**WORK TO DO:**
(a) Write out the portion of the blog post running from "An arsenal.  Dare" down to "of good stuff.".
(b) In the blog post, shorten the paragraph beginning "This was a Christmas gift for Andrew" into a brief list that keeps its main facts.

**DOCUMENT EXCERPT:**
-- begin --

DON'T MISS OUT!

Ordinary Days

I woke up on the second last day of June and found her hanging by a thread.  I had to laugh...I said, "I know JUST how you feel June. But we made it!  We survived-just barely, but we survived."  
I might wake up and have a conversation with a wall calendar but I'm still standing.  

Little boy legs...covered with bruises and scrapes always.  

Miss Dare Devil showing off.  

And in my favorite dress.

An arsenal.  Dare to enter.

Have you ever done the butterfly kit with your kids?  We have a few times and we've enjoyed it so much.
This was a Christmas gift for Andrew and of course we had to wait till warm weather.  He handled the entire process himself and we released some beautiful butterflies.

Isaac.  



A summer fort.

Safety Certified

Patrick graduated from Safety Town last week and learned lots of good stuff.

-- end --

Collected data
-- begin --

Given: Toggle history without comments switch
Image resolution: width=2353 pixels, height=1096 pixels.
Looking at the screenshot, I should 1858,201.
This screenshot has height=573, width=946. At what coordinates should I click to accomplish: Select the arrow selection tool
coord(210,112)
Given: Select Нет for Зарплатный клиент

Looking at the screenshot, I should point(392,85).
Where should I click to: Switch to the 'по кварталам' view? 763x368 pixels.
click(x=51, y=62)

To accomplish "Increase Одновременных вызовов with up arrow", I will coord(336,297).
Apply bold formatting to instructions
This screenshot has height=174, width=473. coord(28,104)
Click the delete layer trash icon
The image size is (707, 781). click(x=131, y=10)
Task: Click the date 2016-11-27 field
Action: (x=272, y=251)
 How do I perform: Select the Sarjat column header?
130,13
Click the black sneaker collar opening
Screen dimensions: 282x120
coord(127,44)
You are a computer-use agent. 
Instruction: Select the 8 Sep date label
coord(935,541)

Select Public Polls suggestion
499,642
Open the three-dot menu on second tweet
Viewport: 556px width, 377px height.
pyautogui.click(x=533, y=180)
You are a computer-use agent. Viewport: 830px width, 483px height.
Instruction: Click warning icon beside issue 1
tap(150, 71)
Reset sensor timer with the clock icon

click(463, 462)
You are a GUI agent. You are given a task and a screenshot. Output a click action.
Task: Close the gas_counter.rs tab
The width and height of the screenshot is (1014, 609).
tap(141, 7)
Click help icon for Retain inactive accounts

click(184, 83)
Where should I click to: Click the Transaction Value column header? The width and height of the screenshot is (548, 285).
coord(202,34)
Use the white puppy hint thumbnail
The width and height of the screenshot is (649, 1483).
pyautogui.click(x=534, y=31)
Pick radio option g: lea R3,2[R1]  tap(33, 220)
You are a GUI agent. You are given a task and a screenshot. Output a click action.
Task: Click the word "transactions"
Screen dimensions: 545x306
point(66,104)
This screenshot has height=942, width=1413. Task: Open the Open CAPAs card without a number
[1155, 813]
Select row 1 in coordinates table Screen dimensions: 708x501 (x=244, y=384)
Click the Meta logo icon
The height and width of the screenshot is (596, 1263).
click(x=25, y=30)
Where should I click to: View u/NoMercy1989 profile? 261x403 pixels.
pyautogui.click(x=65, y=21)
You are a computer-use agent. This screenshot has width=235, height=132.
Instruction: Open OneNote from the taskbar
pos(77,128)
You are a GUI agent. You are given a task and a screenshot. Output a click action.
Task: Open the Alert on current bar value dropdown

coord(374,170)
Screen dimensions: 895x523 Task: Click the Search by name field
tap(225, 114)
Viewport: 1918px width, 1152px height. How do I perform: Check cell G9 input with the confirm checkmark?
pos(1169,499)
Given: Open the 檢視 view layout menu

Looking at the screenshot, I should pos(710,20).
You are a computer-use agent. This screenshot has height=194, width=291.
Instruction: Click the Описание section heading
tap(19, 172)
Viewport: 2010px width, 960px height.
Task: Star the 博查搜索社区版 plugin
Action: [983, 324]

-- end --

**OUTPUTS FOR THE TASKS:**
(a)
An arsenal.  Dare to enter.

Have you ever done the butterfly kit with your kids?  We have a few times and we've enjoyed it so much.
This was a Christmas gift for Andrew and of course we had to wait till warm weather.  He handled the entire process himself and we released some beautiful butterflies.

Isaac.  



A summer fort.

Safety Certified

Patrick graduated from Safety Town last week and learned lots of good stuff.

(b)
- The butterfly kit was a Christmas gift for Andrew.
- They had to wait until warm weather to use it.
- Andrew handled the entire process himself.
- They released some beautiful butterflies.